Stored items from a collection:
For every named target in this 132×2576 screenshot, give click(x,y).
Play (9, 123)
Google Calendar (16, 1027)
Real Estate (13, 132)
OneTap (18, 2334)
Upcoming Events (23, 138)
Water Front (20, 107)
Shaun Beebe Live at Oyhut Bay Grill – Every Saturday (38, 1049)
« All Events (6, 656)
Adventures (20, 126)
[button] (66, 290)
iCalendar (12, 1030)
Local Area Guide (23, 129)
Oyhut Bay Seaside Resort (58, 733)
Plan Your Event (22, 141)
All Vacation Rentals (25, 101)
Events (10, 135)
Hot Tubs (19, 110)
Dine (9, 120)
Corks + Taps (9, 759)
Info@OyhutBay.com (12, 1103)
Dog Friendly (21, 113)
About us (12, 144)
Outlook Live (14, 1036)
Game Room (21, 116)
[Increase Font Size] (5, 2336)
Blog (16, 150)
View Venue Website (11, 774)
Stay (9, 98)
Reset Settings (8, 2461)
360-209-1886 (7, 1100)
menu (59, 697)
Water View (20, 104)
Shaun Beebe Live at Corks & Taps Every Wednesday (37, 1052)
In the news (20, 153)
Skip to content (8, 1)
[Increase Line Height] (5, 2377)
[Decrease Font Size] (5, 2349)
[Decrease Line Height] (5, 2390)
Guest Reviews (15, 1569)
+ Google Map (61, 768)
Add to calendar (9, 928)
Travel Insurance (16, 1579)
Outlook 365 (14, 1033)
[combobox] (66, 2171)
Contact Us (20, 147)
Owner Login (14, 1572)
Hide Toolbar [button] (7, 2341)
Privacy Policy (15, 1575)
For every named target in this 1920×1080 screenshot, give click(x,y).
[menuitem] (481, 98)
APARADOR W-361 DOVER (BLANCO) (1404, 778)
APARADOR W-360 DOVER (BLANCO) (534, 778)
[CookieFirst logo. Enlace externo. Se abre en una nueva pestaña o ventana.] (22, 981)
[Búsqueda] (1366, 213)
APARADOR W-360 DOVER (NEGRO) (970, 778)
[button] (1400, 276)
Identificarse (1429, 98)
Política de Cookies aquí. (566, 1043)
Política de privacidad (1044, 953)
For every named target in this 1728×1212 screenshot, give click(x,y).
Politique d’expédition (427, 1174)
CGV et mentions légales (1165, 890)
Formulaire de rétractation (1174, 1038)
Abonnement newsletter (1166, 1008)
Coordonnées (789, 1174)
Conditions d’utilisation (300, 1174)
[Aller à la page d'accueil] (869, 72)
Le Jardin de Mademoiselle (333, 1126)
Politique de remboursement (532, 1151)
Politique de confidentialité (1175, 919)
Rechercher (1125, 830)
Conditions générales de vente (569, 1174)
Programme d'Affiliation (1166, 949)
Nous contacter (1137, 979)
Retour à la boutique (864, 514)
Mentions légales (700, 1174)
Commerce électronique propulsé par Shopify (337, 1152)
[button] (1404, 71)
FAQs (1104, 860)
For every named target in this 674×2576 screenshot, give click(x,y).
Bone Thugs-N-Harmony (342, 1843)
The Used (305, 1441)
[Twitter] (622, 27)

**WHAT YOU SHOULD DO:** Every record above is to be restated exactly as it reads.

**WRITTEN RESPONSE:**
For every named target in this 132×2576 screenshot, give click(x,y).
Play (9, 123)
Google Calendar (16, 1027)
Real Estate (13, 132)
OneTap (18, 2334)
Upcoming Events (23, 138)
Water Front (20, 107)
Shaun Beebe Live at Oyhut Bay Grill – Every Saturday (38, 1049)
« All Events (6, 656)
Adventures (20, 126)
[button] (66, 290)
iCalendar (12, 1030)
Local Area Guide (23, 129)
Oyhut Bay Seaside Resort (58, 733)
Plan Your Event (22, 141)
All Vacation Rentals (25, 101)
Events (10, 135)
Hot Tubs (19, 110)
Dine (9, 120)
Corks + Taps (9, 759)
Info@OyhutBay.com (12, 1103)
Dog Friendly (21, 113)
About us (12, 144)
Outlook Live (14, 1036)
Game Room (21, 116)
[Increase Font Size] (5, 2336)
Blog (16, 150)
View Venue Website (11, 774)
Stay (9, 98)
Reset Settings (8, 2461)
360-209-1886 (7, 1100)
menu (59, 697)
Water View (20, 104)
Shaun Beebe Live at Corks & Taps Every Wednesday (37, 1052)
In the news (20, 153)
Skip to content (8, 1)
[Increase Line Height] (5, 2377)
[Decrease Font Size] (5, 2349)
[Decrease Line Height] (5, 2390)
Guest Reviews (15, 1569)
+ Google Map (61, 768)
Add to calendar (9, 928)
Travel Insurance (16, 1579)
Outlook 365 (14, 1033)
[combobox] (66, 2171)
Contact Us (20, 147)
Owner Login (14, 1572)
Hide Toolbar [button] (7, 2341)
Privacy Policy (15, 1575)
For every named target in this 1920×1080 screenshot, give click(x,y).
[menuitem] (481, 98)
APARADOR W-361 DOVER (BLANCO) (1404, 778)
APARADOR W-360 DOVER (BLANCO) (534, 778)
[CookieFirst logo. Enlace externo. Se abre en una nueva pestaña o ventana.] (22, 981)
[Búsqueda] (1366, 213)
APARADOR W-360 DOVER (NEGRO) (970, 778)
[button] (1400, 276)
Identificarse (1429, 98)
Política de Cookies aquí. (566, 1043)
Política de privacidad (1044, 953)
For every named target in this 1728×1212 screenshot, give click(x,y).
Politique d’expédition (427, 1174)
CGV et mentions légales (1165, 890)
Formulaire de rétractation (1174, 1038)
Abonnement newsletter (1166, 1008)
Coordonnées (789, 1174)
Conditions d’utilisation (300, 1174)
[Aller à la page d'accueil] (869, 72)
Le Jardin de Mademoiselle (333, 1126)
Politique de remboursement (532, 1151)
Politique de confidentialité (1175, 919)
Rechercher (1125, 830)
Conditions générales de vente (569, 1174)
Programme d'Affiliation (1166, 949)
Nous contacter (1137, 979)
Retour à la boutique (864, 514)
Mentions légales (700, 1174)
Commerce électronique propulsé par Shopify (337, 1152)
[button] (1404, 71)
FAQs (1104, 860)
For every named target in this 674×2576 screenshot, give click(x,y).
Bone Thugs-N-Harmony (342, 1843)
The Used (305, 1441)
[Twitter] (622, 27)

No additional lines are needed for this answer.